We always advise a new CIO to “take their time” before deciding. This is the surest way to miss your first weeks, those where, in reality, all your legitimacy is at stake.
Imagine an airline pilot who is placed at the controls without a flight plan or instruments. He knows his job. He has thousands of flight hours. But he is asked to take off blindly. This is more or less what a person experiences CIO on the day he took up his post.
And this situation is not exceptional. In France, 78% of CIOs of large companies and administrations have less than five years of seniority in their position. Taking up a position is therefore not a special case in a CIO career: it is almost the permanent state of the function. At any given time, many of those driving the country’s digital transformation are proving themselves.
But to each of them, we give the same advice: take the time. Listen, observe, map, don’t decide anything until you understand everything. The advice seems wise. He is trapped. Because while the incoming CIO patiently reconstructs an exhaustive vision of his scope, the organization does not wait. From the first Codir, sometimes from the first week, he is expected to speak with authority. Let him reassure. Let him referee.
This paradox is not specific to IT departments. Any leader who takes a new position knows this. But the CIO experiences it in its most radical form, because his function is both one of the most transversal in the organization and the least well understood among his peers. He is the only one who must report simultaneously to the CEO on strategy, to the DAF on budgets, to the Business Lines on service, and to his team on course.
Five moments where everything is at stake
In the first few weeks, there are five seemingly ordinary situations that become, without warning, tests of legitimacy.
- The first Codir. We participate without a consolidated vision, but the organization expects us to speak about IS with authority. Without reliable data, we talk about impressions, and it shows. The perception that is formed that day can last for months.
- The first budget. We inherit figures that we have not constructed, on a scope that we are still discovering. The DAF knows its ratios. If the CIO does not control the structure of his budget, this relationship, which can become one of the most valuable, starts on an unequal footing that is difficult to recover.
- The first project arbitration. Without a structured portfolio, without explicit criteria, decisions resemble subjective judgments, and therefore questionable. It is a test of leadership as well as method.
- The first incident. It always happens, and rarely at the right time. The question is not whether it was anticipated but how it is managed: is the CIO in control of the situation, or do we have the impression that the situation is in control of him?
- The first conflicting business request. Management wants what we cannot give it. How to position yourself? Partner who explains and offers alternatives, or service provider who suffers? It is here that the foundations of the relationship with the professions are built, or failed.
Trust cannot be negotiated. It is earned on coins.
What is striking, when we observe the CIOs who go through these five tests without stumbling, is that they do not seek to convince. They show. Very quickly, they produced a first consolidated reading of their scope – certainly imperfect but accepted as such. And straight away, this changes the nature of their conversations. When we arrive with data, even approximate, we no longer endure questions: we direct them. We no longer defend a territory: we pilot.
It’s a seemingly simple seesaw. It is actually deeply political. In an organization, what is not made visible does not exist. A poorly structured budget is a CFO who fills in the gaps in his own way. An opaque project portfolio is a Business Director who escalates his priorities without filter. A silent IT department is one that allows itself to be defined by others.

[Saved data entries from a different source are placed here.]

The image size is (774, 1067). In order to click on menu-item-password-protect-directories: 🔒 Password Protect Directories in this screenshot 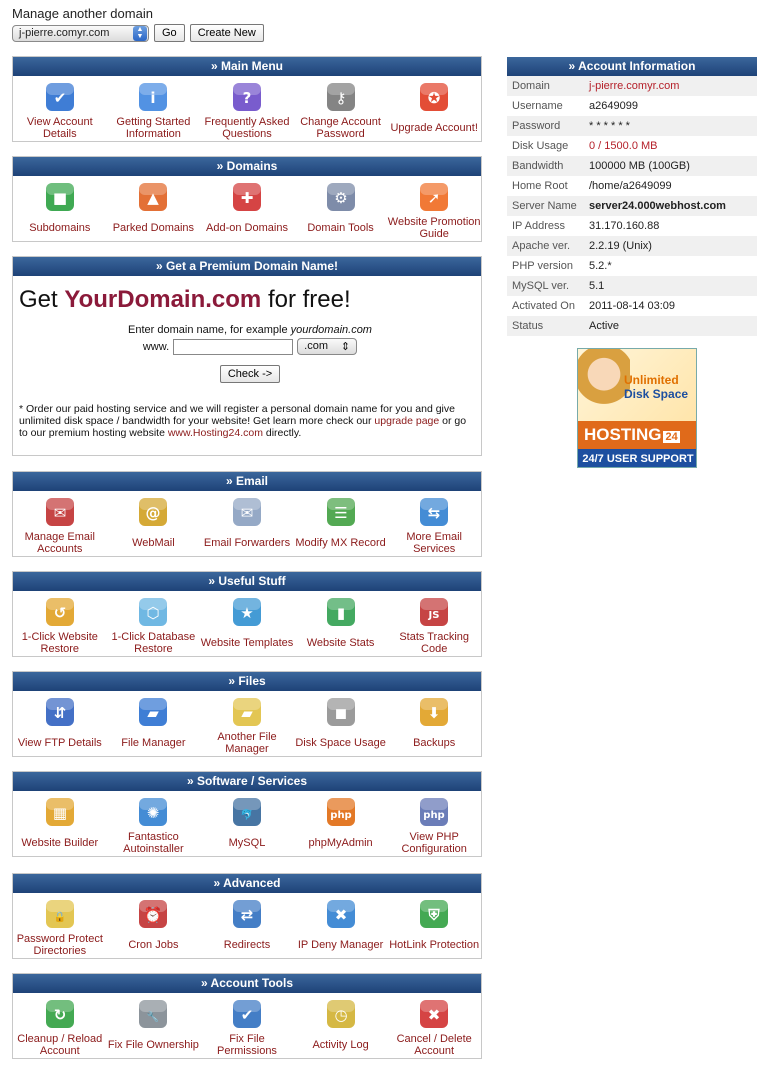, I will do `click(60, 934)`.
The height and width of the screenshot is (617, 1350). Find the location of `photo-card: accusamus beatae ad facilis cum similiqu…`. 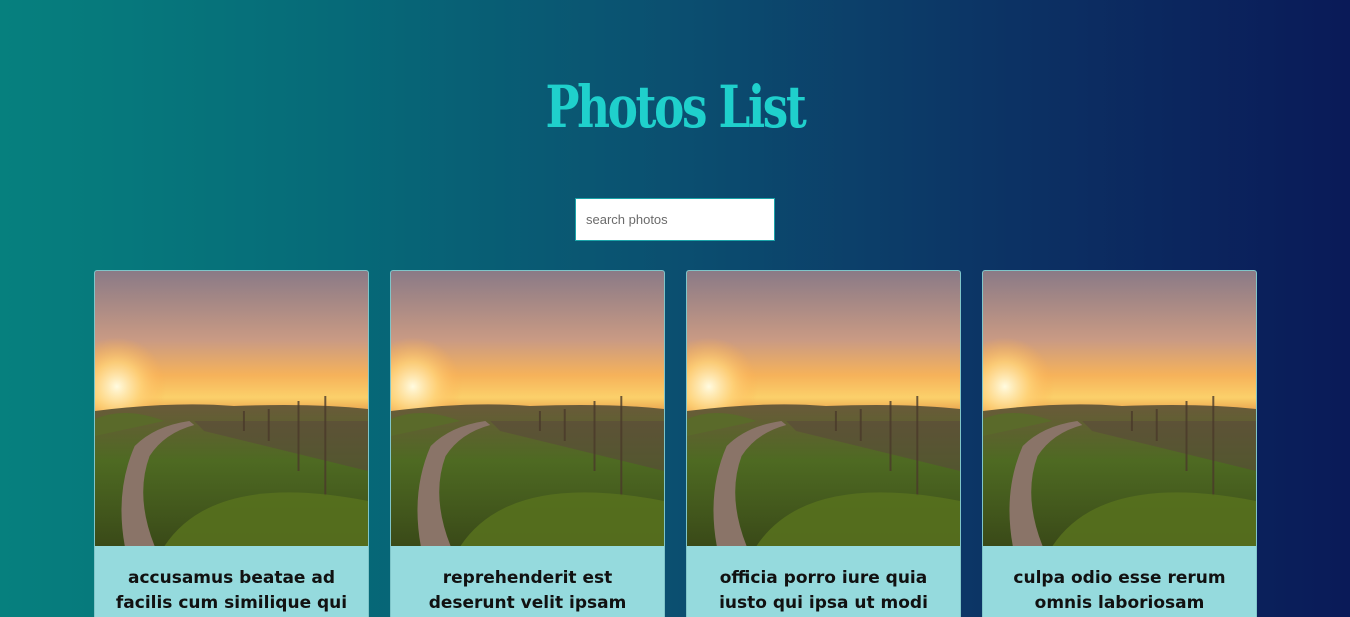

photo-card: accusamus beatae ad facilis cum similiqu… is located at coordinates (232, 444).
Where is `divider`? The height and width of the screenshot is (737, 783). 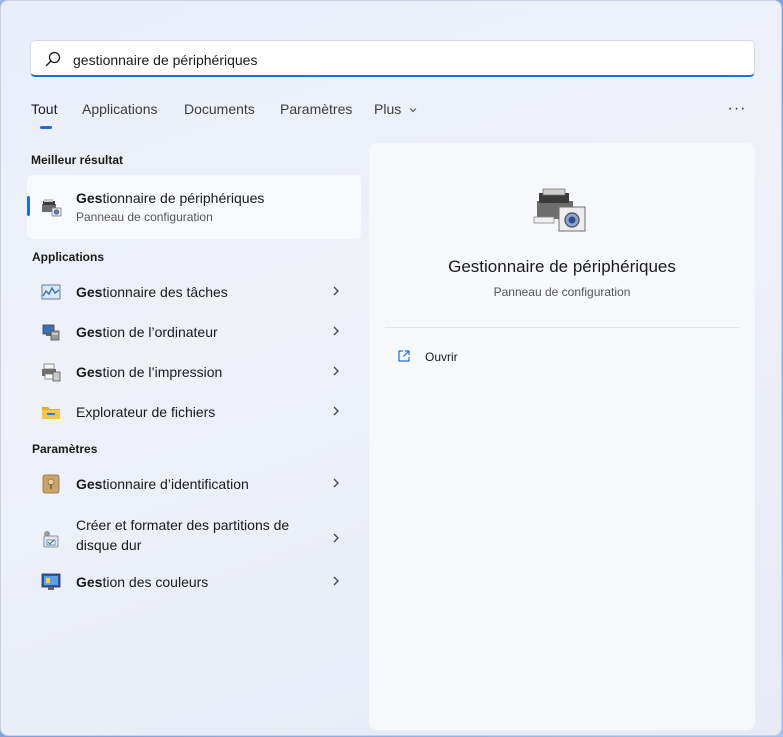 divider is located at coordinates (562, 328).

Perfection is the enemy of legitimacy
This is where the advice of caution shows its true face. Waiting until you have understood everything before showing yourself is confusing two things that have nothing to do with each other: the rigor of the analysis and the moment of speaking out. We can – and we must – continue digging for months. But we cannot wait months to exist in the eyes of the Codir.
And wait-and-see has an even more insidious twin sister: settling. Because the IS that we discover has its logic, its habits, its emergencies which demand their due every morning. The Run never leaves a respite, the demands do not stop, and it is easy, very easy, to let yourself be absorbed, to become, in a few months, another cog in the system that you came to evolve. However, a CIO is not recruited to maintain the existing system. He is there to transform. The window for asking uncomfortable questions, those that no one in the house allows themselves anymore, is narrow: it closes as habits become their own.
The CIO therefore has neither the luxury of waiting nor the luxury of falling asleep. He decides before having seen everything, he reassures before having understood everything, he arbitrates before having consolidated everything. This is not a weakness of the function: it is what makes it valuable. Where others need certainty to move forward, he knows how to move forward with what he has, and make it understandable for everyone else. Few leaders possess this ability to transform a fog into a shared direction.
So the real advice to give to a CIO who takes up his position is not “take the time to understand everything”. It’s the opposite: quickly show what you already see, and use these first weeks – those where your perspective is still new – to initiate what you came to do. A partial reading placed on the table from the second week is better than a perfect vision kept to yourself until the sixth month. Because legitimacy does not reward the one who has understood everything, nor the one who runs the house without disrupting anything. It rewards the one who is the first to clarify the decisions of others and chart a direction.